What does .htaccess do in WordPress?

WordPress writes a default .htaccess file in your site’s root directory the first time you save a permalink structure under Settings → Permalinks. That file contains one block of Apache mod_rewrite rules—as of WordPress 6.5, the default block looks like this:

# BEGIN WordPress
<IfModule mod_rewrite.c>
RewriteEngine On
RewriteBase /
RewriteRule ^index\.php$ - [L]
RewriteCond %{REQUEST_FILENAME} !-f
RewriteCond %{REQUEST_FILENAME} !-d
RewriteRule . /index.php [L]
</WriteModule>
</IfModule>
# END WordPress

Those six lines are the reason pretty URLs like /about-us/ work instead of /?p=2. Without them, every non-root request returns a 404.

Where to find the .htaccess file

The file lives in your WordPress root folder—the same directory as wp-config.php. It starts with a dot, which marks it as hidden on Linux/macOS. In cPanel’s File Manager, enable Show Hidden Files to see it. Via FTP, enable “show hidden files” in your client (FileZilla: Server → Force showing hidden files).
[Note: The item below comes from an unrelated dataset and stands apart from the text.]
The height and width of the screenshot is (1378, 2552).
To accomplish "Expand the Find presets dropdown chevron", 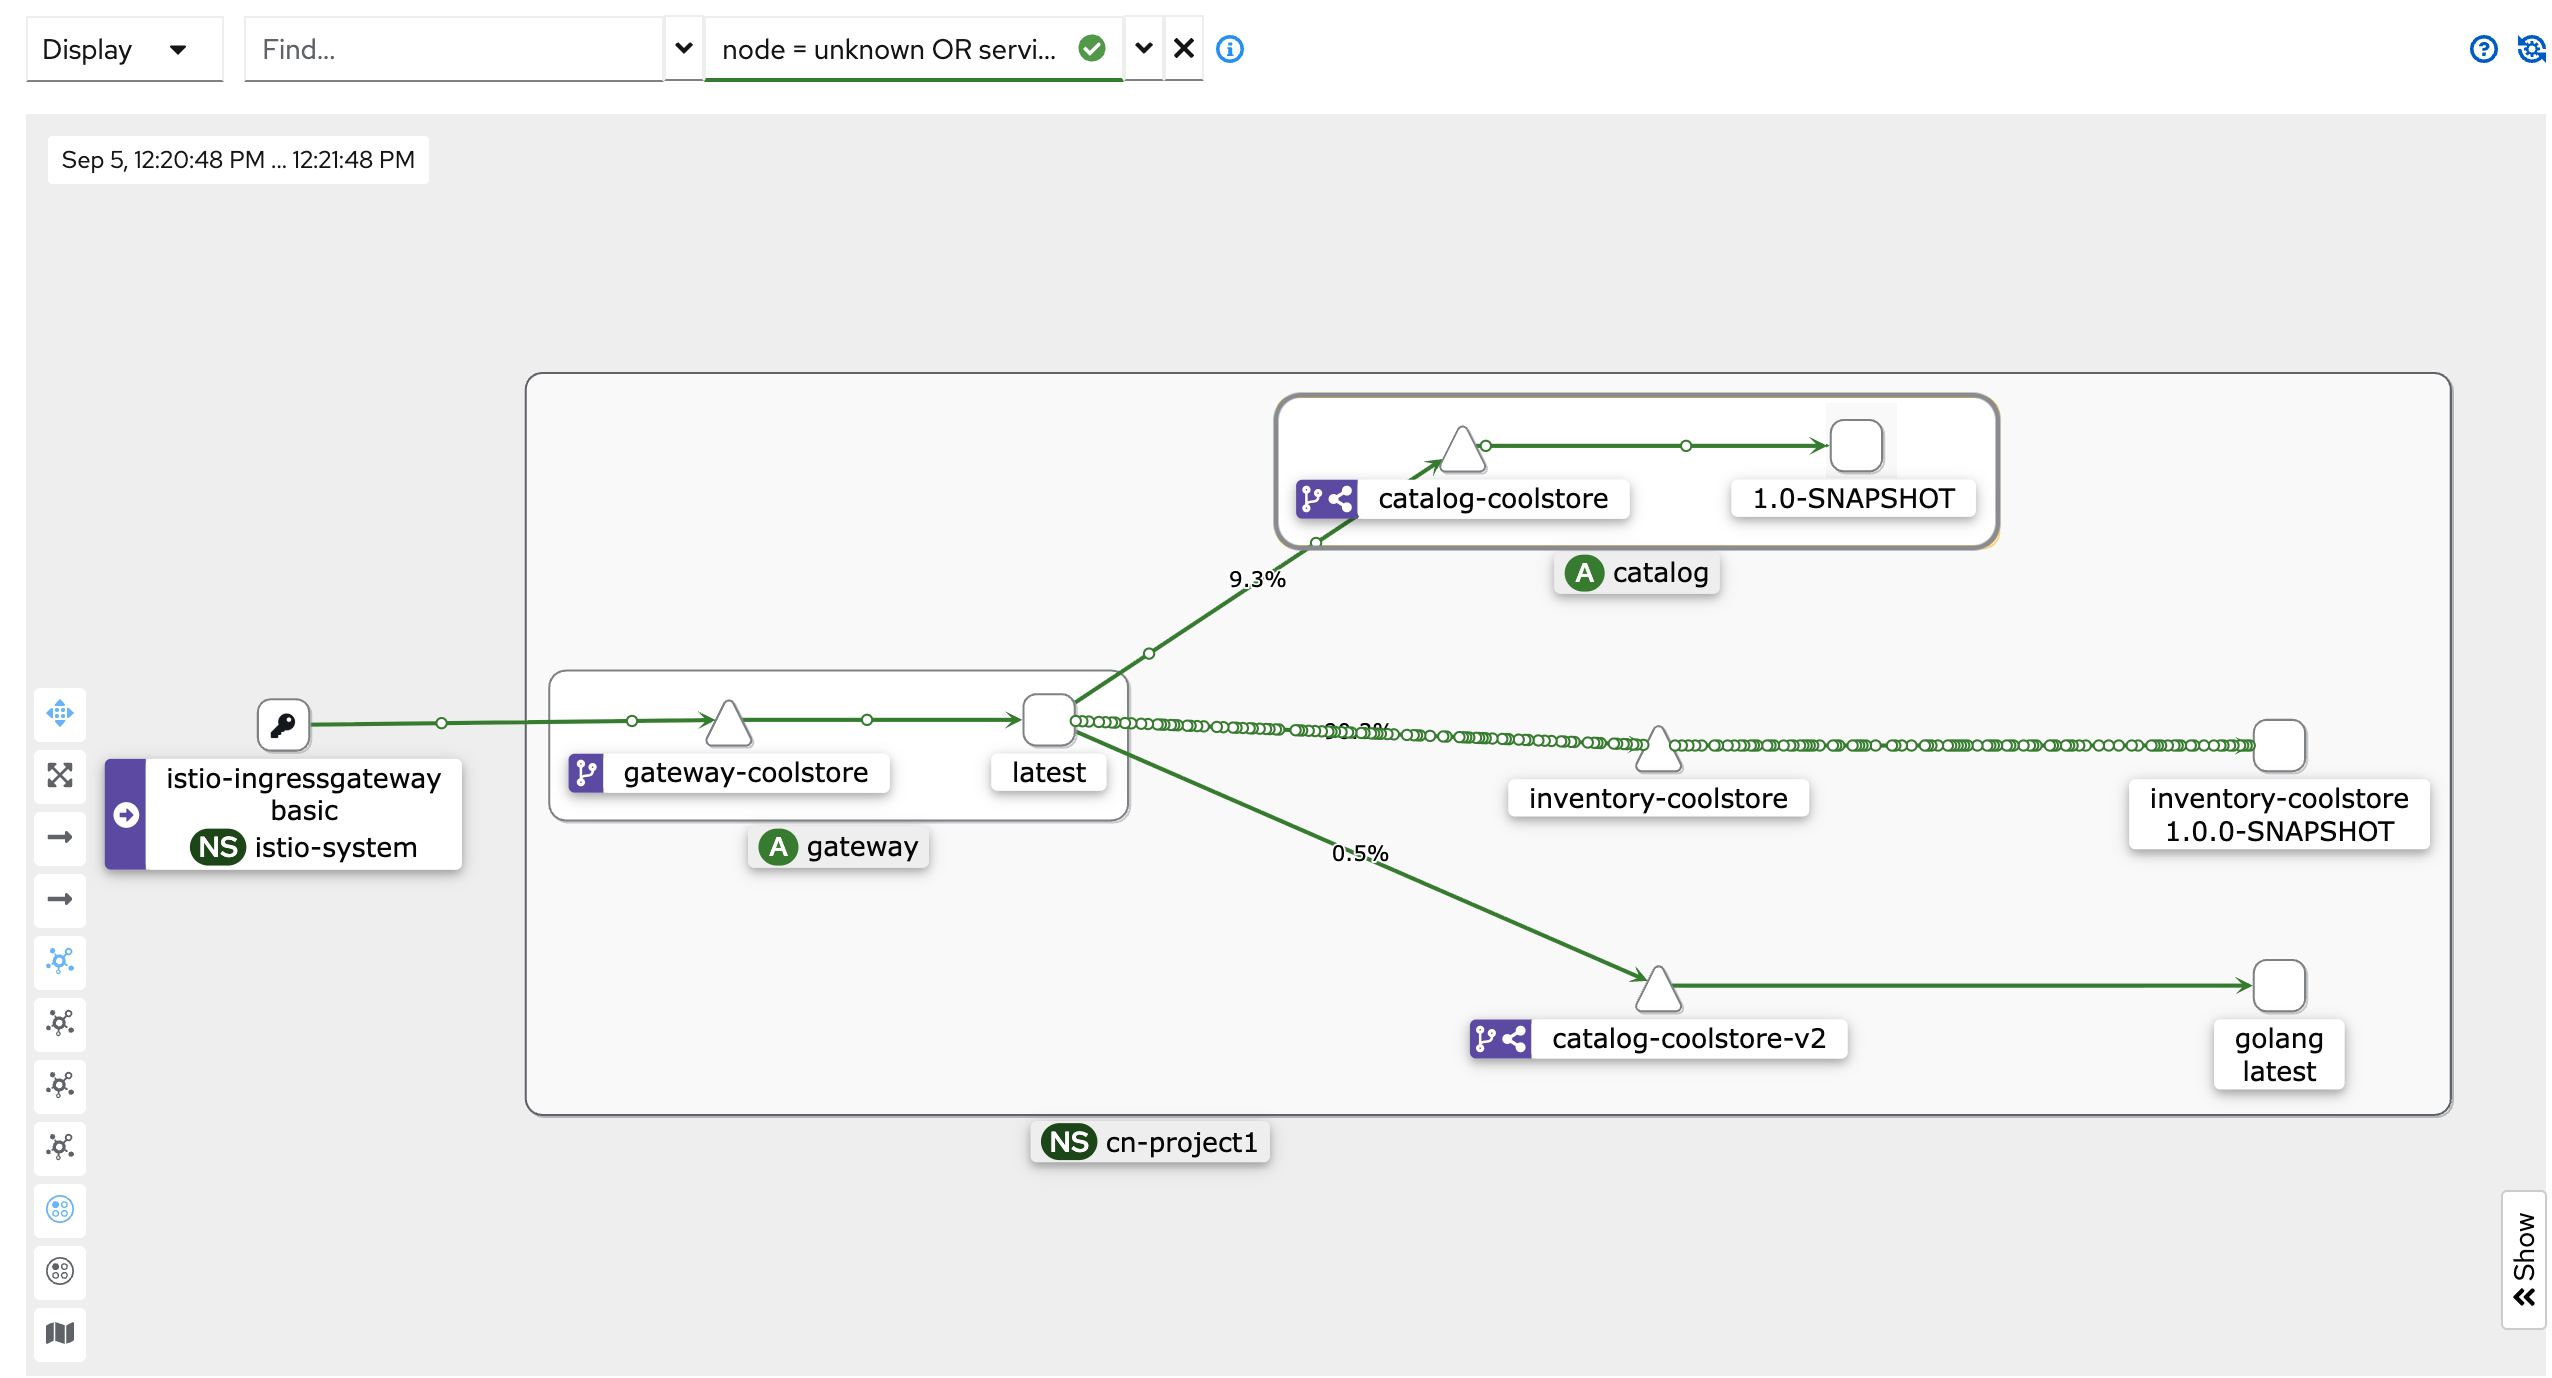I will [x=683, y=48].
We see this on client sites regularly: someone installs a clean WordPress, can’t find .htaccess, and assumes it wasn’t created. It was—it’s just hidden by default.

What else can .htaccess control?

Outside the WordPress rewrite block, .htaccess handles a wide range of server-level tasks:

  • 301/302 redirects — move pages without losing SEO value
  • Password protection — restrict directory access with AuthType Basic
  • HTTPS enforcement — redirect HTTP to HTTPS before a plugin can
  • Hotlink protection — block other sites from embedding your images
  • PHP settings — override upload_max_filesize or memory_limit on hosts that allow it
  • Custom error pages — serve a branded 404 instead of the server default
  • Security headers — add X-Frame-Options or Content-Security-Policy at the server level

Security plugins like Wordfence and Sucuri write their own rules into .htaccess to block malicious requests before WordPress even loads—making .htaccess-level protection faster than anything PHP can do.

One thing to get right before you edit it

Always download a backup of .htaccess before making changes. A single syntax error can take your entire site offline with a 500 Internal Server Error. In our testing across 200+ client sites, the most common self-inflicted outage is a mistyped rewrite rule. The Apache .htaccess documentation is the authoritative reference for syntax.